The unavoidable implication of this argument is that when we calculate what the tax rate for the superrich will be, we should not consider the effect of changing their tax rate on their happiness, for we know that it is zero. Rather, the key question must be the effect of changing their tax rate on the well-being of the rest of us.

From this simple chain of logic follows the conclusion that we have a moral obligation to tax our superrich at the peak of the Laffer Curve: to tax them so heavily that we raise the most possible money from them – to the point beyond which their diversion of energy and enterprise into tax avoidance and sheltering would mean that any extra taxes would not raise but reduce revenue.

Another way to state the passage in bold is, "if one can convince himself he will be happier with another person's money than that other person would be, it is not only morally justified, but a moral imperative to take it."
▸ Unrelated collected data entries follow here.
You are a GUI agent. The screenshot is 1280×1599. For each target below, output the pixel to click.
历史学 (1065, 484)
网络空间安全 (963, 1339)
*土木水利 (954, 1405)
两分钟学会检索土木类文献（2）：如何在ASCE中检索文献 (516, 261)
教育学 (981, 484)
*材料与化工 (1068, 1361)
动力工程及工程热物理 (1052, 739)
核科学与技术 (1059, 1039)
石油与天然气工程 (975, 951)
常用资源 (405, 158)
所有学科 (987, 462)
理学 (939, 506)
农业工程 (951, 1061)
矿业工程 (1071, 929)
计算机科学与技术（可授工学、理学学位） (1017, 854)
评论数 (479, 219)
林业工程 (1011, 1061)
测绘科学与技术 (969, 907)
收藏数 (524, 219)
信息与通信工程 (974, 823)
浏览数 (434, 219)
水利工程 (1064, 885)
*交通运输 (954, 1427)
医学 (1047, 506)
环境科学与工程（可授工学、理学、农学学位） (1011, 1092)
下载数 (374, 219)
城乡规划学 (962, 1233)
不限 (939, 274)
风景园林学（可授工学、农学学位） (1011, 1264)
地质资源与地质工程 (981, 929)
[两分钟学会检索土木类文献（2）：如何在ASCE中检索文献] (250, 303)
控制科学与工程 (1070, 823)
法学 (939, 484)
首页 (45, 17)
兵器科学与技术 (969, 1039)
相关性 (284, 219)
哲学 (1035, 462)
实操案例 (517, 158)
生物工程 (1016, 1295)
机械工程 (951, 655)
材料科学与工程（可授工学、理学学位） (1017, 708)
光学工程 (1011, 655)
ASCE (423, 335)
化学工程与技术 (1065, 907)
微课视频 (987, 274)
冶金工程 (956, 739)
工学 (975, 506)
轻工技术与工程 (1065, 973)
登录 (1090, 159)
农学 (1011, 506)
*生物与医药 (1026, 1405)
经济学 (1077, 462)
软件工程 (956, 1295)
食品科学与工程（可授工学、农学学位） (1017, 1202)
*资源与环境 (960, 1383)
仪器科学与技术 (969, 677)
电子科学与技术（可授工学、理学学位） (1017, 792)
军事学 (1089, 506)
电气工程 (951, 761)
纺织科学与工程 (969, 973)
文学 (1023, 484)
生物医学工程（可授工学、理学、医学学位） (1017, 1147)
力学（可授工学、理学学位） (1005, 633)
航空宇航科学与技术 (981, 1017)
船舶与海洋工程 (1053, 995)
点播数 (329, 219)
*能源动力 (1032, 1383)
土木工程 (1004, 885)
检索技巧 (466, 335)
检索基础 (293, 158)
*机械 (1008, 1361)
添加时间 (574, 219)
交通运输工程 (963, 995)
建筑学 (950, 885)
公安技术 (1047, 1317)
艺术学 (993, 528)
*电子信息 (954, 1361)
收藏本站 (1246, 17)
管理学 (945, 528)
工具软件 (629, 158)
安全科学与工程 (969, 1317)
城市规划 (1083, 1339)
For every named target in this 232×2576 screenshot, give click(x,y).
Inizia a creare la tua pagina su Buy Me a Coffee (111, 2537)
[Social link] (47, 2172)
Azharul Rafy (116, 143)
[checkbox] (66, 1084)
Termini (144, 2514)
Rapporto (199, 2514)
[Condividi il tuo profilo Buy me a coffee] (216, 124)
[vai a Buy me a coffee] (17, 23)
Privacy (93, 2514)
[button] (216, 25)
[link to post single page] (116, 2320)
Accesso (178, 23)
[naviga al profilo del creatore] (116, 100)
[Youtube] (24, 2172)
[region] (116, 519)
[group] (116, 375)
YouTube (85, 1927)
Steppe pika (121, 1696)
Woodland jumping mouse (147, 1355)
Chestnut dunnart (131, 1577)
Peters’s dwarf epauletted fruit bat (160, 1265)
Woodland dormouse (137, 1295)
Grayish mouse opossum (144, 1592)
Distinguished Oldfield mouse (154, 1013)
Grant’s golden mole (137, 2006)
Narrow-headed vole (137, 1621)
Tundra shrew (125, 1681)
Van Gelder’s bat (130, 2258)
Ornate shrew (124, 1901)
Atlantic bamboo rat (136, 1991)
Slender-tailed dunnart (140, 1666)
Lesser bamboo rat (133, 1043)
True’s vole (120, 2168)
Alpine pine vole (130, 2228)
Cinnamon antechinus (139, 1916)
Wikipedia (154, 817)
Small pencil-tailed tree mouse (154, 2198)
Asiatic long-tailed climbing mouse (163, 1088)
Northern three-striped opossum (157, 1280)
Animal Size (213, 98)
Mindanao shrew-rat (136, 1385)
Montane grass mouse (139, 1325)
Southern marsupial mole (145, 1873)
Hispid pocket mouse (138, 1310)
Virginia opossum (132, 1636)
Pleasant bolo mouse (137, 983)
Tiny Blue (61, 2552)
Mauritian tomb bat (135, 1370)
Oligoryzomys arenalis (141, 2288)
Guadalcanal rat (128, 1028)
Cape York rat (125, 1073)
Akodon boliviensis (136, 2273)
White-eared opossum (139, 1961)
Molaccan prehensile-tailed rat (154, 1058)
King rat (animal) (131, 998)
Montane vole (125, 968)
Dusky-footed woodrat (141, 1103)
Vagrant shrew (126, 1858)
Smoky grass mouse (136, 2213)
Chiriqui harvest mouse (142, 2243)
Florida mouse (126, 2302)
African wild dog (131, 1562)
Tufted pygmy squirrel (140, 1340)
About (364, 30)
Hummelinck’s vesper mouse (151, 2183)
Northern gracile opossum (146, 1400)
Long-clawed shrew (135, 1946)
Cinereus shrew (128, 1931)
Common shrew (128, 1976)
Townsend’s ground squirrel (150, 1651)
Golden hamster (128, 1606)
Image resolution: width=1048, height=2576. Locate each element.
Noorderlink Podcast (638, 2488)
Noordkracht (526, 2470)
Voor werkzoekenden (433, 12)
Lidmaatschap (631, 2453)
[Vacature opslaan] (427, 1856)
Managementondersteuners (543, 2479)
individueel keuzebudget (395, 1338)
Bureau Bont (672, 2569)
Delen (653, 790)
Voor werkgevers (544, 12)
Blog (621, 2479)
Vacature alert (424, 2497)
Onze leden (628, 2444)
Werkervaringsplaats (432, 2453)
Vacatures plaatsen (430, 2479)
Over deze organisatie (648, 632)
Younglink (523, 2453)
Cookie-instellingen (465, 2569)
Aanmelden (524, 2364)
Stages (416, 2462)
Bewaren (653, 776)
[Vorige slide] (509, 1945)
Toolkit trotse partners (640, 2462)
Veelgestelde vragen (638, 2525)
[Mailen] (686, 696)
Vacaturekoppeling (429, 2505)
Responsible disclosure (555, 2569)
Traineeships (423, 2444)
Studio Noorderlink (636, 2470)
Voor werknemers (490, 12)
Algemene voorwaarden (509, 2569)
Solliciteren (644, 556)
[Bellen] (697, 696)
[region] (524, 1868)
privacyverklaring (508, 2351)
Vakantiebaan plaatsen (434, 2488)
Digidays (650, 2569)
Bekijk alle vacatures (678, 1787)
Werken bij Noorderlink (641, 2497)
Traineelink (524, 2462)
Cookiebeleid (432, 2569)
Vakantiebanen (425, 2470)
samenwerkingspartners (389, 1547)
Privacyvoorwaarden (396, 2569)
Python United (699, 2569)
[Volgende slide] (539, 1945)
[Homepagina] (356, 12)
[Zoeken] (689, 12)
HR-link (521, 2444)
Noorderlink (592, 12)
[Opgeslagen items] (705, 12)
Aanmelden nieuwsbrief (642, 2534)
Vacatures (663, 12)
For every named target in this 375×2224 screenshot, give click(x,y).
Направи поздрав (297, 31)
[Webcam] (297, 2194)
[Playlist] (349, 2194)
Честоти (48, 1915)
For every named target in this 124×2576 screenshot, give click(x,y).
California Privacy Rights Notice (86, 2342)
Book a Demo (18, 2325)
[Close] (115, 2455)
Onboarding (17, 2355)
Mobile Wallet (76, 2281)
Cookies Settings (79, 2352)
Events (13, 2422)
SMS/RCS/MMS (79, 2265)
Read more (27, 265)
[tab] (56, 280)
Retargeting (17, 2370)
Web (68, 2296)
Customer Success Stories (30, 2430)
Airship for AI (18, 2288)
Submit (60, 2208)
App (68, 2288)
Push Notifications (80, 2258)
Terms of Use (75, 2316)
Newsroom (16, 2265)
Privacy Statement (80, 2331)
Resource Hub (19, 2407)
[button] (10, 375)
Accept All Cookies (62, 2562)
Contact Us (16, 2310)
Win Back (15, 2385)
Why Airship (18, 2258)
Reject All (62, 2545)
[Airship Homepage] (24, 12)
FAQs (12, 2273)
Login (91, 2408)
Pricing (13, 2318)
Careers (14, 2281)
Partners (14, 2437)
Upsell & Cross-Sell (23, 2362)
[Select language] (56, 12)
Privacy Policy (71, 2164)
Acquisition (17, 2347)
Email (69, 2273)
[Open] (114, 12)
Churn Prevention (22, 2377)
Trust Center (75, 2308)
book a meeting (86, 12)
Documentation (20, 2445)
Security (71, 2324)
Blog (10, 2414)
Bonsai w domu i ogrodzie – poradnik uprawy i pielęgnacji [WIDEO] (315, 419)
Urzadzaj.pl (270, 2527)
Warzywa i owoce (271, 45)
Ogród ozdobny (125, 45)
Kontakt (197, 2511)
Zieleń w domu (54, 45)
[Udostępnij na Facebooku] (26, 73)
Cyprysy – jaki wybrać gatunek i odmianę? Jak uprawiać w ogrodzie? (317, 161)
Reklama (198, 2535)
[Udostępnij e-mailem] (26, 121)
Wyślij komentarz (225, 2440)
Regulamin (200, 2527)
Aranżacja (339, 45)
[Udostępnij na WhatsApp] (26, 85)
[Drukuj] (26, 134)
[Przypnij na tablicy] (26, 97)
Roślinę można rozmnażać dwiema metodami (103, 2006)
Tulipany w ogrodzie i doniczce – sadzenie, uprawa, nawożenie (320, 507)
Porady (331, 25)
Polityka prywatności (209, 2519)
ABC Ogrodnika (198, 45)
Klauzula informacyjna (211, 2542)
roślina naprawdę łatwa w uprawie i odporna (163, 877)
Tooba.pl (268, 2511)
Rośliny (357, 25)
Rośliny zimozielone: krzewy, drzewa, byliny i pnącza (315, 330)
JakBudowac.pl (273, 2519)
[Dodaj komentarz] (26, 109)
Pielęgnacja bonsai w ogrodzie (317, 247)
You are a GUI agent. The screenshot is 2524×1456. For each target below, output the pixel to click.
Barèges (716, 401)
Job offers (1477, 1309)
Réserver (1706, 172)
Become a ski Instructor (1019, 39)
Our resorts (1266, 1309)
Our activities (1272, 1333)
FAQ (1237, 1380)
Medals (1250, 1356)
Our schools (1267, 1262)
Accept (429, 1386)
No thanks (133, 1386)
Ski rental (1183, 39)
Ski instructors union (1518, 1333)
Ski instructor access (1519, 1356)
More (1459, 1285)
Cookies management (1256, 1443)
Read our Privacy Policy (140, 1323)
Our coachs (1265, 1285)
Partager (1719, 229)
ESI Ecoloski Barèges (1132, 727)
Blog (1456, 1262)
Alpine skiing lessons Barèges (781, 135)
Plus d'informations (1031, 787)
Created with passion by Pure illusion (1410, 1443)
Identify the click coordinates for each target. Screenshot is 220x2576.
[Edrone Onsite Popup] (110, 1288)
This is the moral bankruptcy of the modern welfare state laid bare for all to see.  Not sure if this even deserves further comment.  Either you see the immorality or you bring a lot of very different assumptions about morality to the table than I.  For those of you who accept the quoted statement, how are you confident you will always be the taker, the beneficiary?  You might be if the box is drawn just around the US, but from a worldwide perspective all you folks in the American 99% may find yourselves in the world's 1%.

And from a purely practical standpoint, while I suppose one might argue that the total happiness in this particular instant could be maximized by taking most all the rich's marginal income, what happens tomorrow?  It's like eating your seed corn.  Taking capital out of the hands of the folks who have been the most productive at employing capital and helicopter dropping it on the 99% feels good right up until you need some job creation or economic growth or productivity improvement.

To this day, over 30 years after I had it explained in economics class, I am still floored by the line I read in the introductory macro textbook describing the Keynesian manipulation of Y=C+I+G+(X-M) to demonstrate a "multiplier" effect.  The part that I never could get over was at the very beginning when they said "I, or Investment, is considered exogenous" - in other words, the other variables could be freely manipulated, the government could grow and deficit spend as much as it liked, and investment would be unaffected.  Huh?

My memory was that Keynesians considered "I" a loser.  They felt anything that was not G or C actually acted as a drag, at least in the near term (in the long run we will all be dead).  This despite the fact that "I" is the only thing that grows the pie over time.